Clearwater, 780 P.2d at 426-27, Thus, allowing an assignment of punitive damages would force insurance companies to deal in good faith with their insureds as opposed to unreasonably exposing them to personal liability if a jury were to return a verdict in excess of policy limits. For the foregoing reasons we find that the trial cohrt properly allowed the assignment of punitive damages from Link to Axsom.

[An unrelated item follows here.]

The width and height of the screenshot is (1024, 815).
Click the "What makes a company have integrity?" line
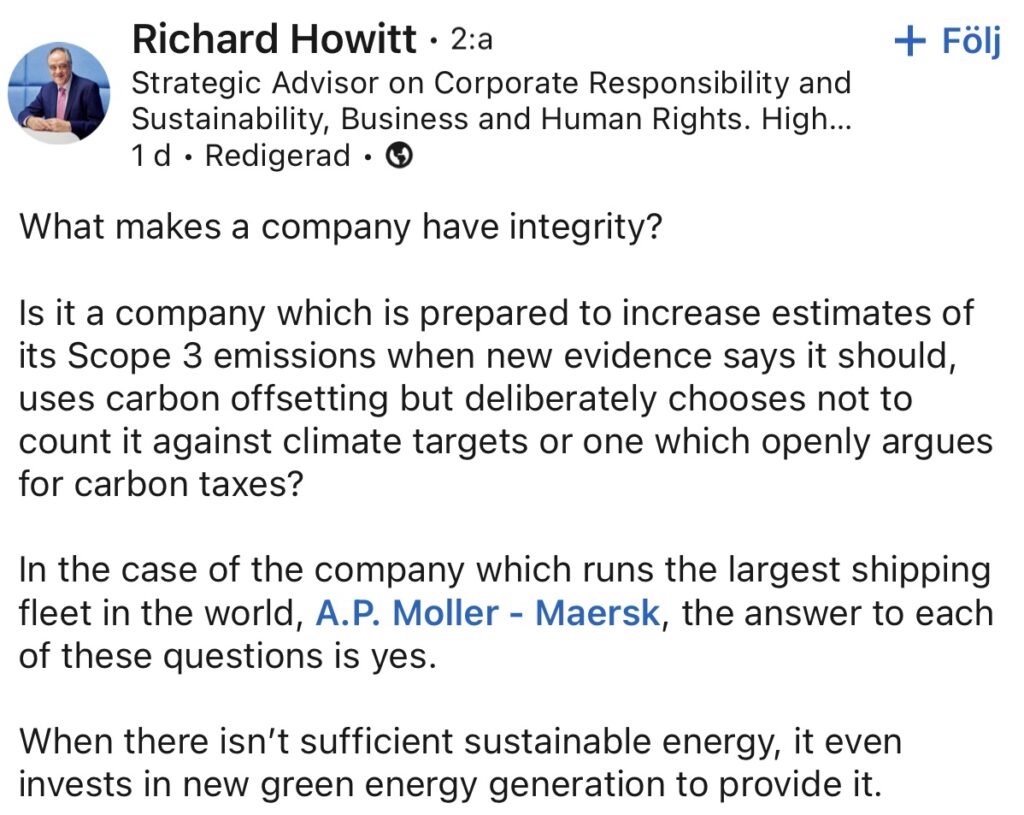(x=340, y=227)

On cross appeal Axsom contends that the trial court erred in dismissing his claim for attorney’s fees. Specifically, Axsom argues that Allstate’s refusal to settle constitutes bad faith behavior and that Axsom, as Link’s assignee, should be allowed to recover. We disagree. In Indiana the general rule is that each party to litigation pays his own attorney’s fees. Kikkert v. Krumm, 474 N.E.2d 503, 504-05 (Ind.1985). Furthermore, attorney’s fees are not allowable in the absence of statute or agreement of the parties. Id. at 505. Indiana Code § 34-1-32-1(b) provides:

In any civil action, the Court may award attorney’s fees as part of the costs to the prevailing party, if it finds that either party:
(1) Brought the action or defense on a claim or defense that is frivolous, unreasonable or groundless
(2) Continued to litigate the action or defense after the party’s claim or defense clearly became frivolous, unreasonable, or groundless, or
(3) Litigated the action in bad faith.

Because there was no agreement between the parties, Link had to be a prevailing party in the previous litigation in order to recover attorney’s fees. A “prevailing party” is defined as a party who successfully prosecutes his claim,or asserts his defense. Strutz v. McNagny, 558 N.E.2d 1103, 1110 (Ind.Ct.App.1990), trans. denied. At the end of the underlying litigation, the jury returned a verdict in favor of Axsom, not Link. Link assigned any rights he had against Allstate to Axsom, and Axsom stands in Link’s shoes with respect to Allstate. Because Link did not successfully defend his claim against Axsom, Axsom cannot as Link’s assignee assert a claim for attorney’s fees with respect to the underlying litigation. However this does not preclude an award of attorney’s fees in the present litigation if the requirements of Ind. Code § 34-1-32-1(b) are met. Thus, we find no error.

Judgment affirmed.

DARDEN and SULLIVAN, JJ., concur. 
      
      . We observe that Economy Fire & Cas. involved a breach of contract action filed by an insured against his insurer while in this case we are presented with the torL of bad faith failure to settle. Neither Axsom nor Allstate discusses in their briefs whether a tort action for an insurer's bad faith failure to settle is assignable. We reserve for another day a detailed discussion of this issue. For the sake of argument we assume its assignability.
     
      
      . See, e.g., Clearwater v. State Farm Mutual Automobile Ins. Co., 161 Ariz. 590, 780 P.2d 423 (Ariz.Ct.App.1989), vacated in part, 164 Ariz. 256, 792 P.2d 719 (1990) (finding punitive damages for insurer’s bad faith failure to settle assignable because such damages are not purely personal to assignor but are assessed to deter insurance companies' abuses in litigation); Oppel v. Empire Mutual Ins. Co., 517 F.Supp. 1305 (S.D.N.Y. 1981) (stating that punitive damages in a case of bad faith failure to settle are assignable although evidence must be extraordinary); But see, e.g., Murphy v. Allstate Ins. Co., 17 Cal.3d 937, 132 Cal.Rptr. 424, 553 P.2d 584 (1976) (determining that punitive damages were not assignable because a portion of actual damages suffered in a bad faith claim are personal in nature).